[To do]
a - From the piece about becoming a blank page in a new place, list every consequence the writer fears if the secret gets out.
b - In the piece about becoming a blank page in a new place, whose people does the writer think couldn't possibly thole the secret?
c - Carry on the piece about becoming a blank page in a new place from its final sentence.
***** Text shown *****
All of sudden, you’re a blank page - nobody has a clue about your past so you can be anything -- or anybody - you want to be.
The mysterious stranger in the dark hat who has suffered pain, loss and hardship, but nevertheless exhibits a stoic calm and innate steadfastness. Charles Bronson in The Magnificent 7. Clint Eastwood in The Outlaw Josie Wales. Shellsuit Bob in River City.
Of course, as time goes on and people get to know you, it gets harder to keep up the facade as eventually your true character emerges and you become accepted as the person you always were, warts and all.
Some things in your past you keep quiet about however, since you know your new friends simply wouldn’t understand.
For instance, I have a grubby little secret the good people of Swifts Creek couldn’t possibly thole, a foible I wouldn’t want broadcast for fear of ridicule, derision and banishment.
You see, back in the late 1980’s for a while -- a really short while -- I -- Oh God, how can I say this -- was a vegetarian.
***** Dataset extract *****
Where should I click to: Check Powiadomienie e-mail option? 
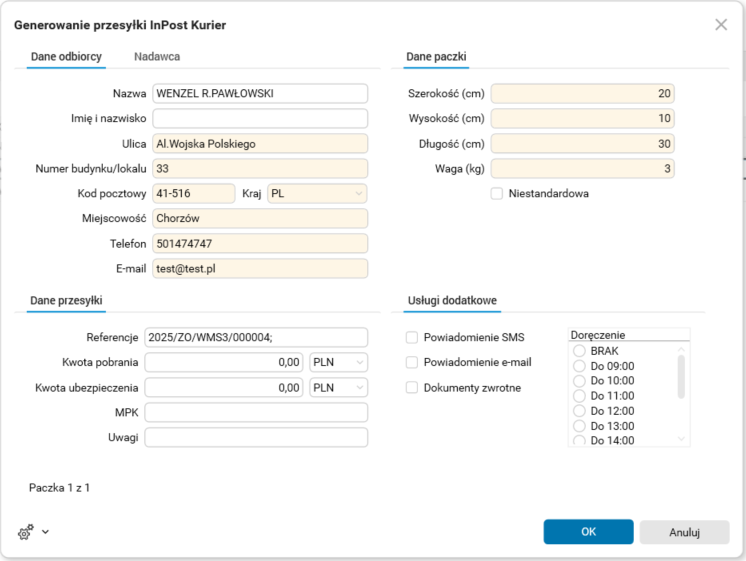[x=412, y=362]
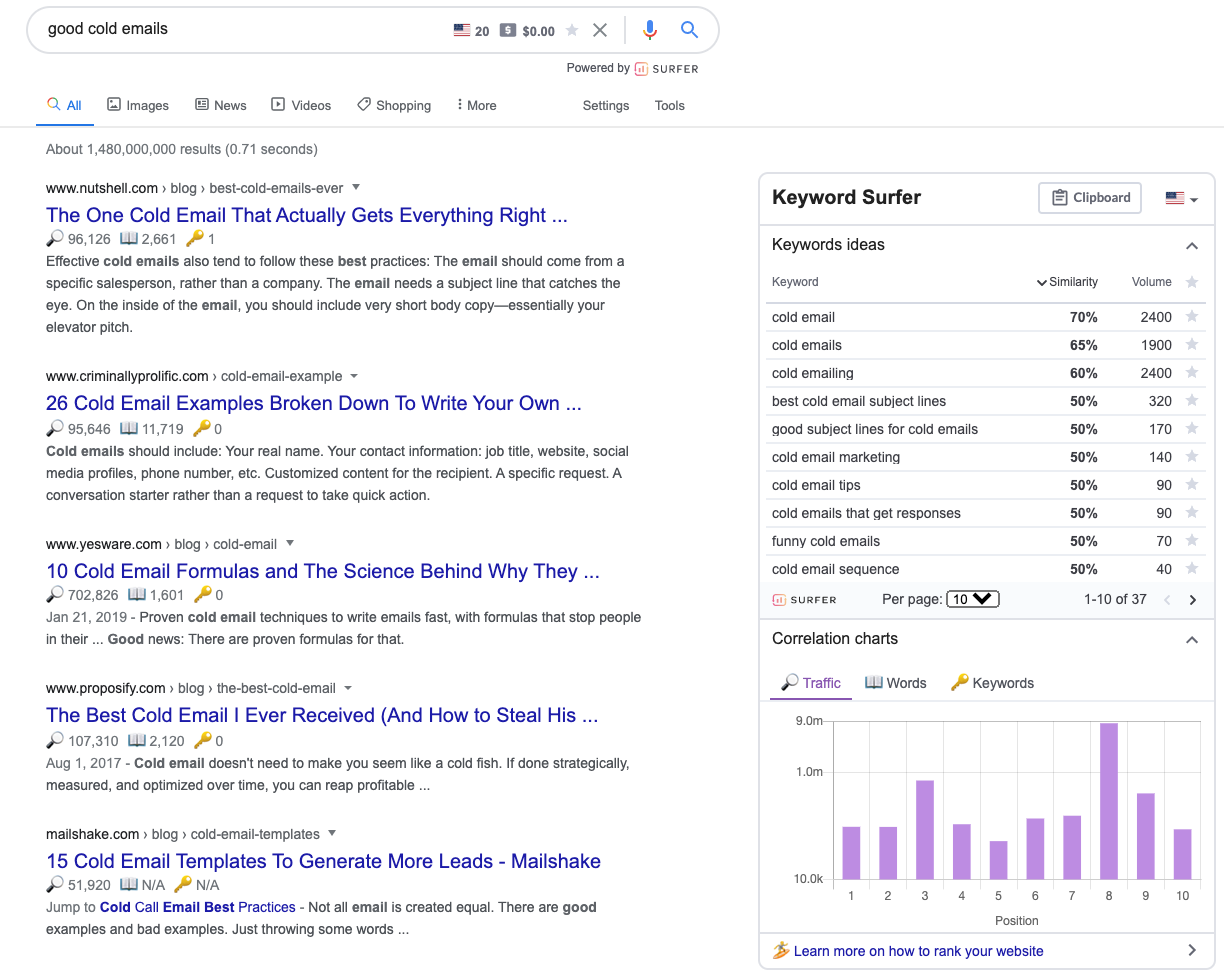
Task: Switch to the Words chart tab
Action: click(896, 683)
*****
***** Dataset extract *****
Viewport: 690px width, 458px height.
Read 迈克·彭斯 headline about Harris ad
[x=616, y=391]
*****
[Answer section]
a - ridicule, derision, banishment

b - The good people of Swifts Creek.

c -
I have an excuse -- a plea in mitigation, you might say. It was around the time of the mad cow disease epidemic and the idea of chomping down a meat pie that consisted of a beast that had been fed on his big brother somehow didn’t seem all that appetising a prospect. And we’d all seen the horrific film of that poor steer staggering around a farmyard like it was chucking out time in Dumbarton Road on a Friday night.
It was terrifying, an extraordinary time and such times result in extraordinary responses. Mea culpa. Mea maxima culpa.
(Contemporaneous joke: 2 cows in a field. 1st Cow: What do you think of that mad cow disease? 2nd Cow: Doesn’t bother me, I’m a penguin.)
Now you might think being a vegetarian is not that big a deal. Hardly controversial is it? Not exactly shameful or unconventional; there are literally hundreds of thousands of vegetarians around these days aren’t there?
Not here in Swifts Creek, there aren’t. The Creek, I can assure you, is a tofu-free zone. (Incidentally I once worked with a bloke whose nickname was Tofu because he was so unpopular. Nobody likes Tofu).
See, this is a farming community. The future of the town depends on providing sheep, cattle, goats, pigs, chickens and ducks destined for the butcher’s window. And what they don’t sell, they eat. When a new born lamb is born here, the farmer’s children don’t say ‘aw, the nice’, they say ‘yum’.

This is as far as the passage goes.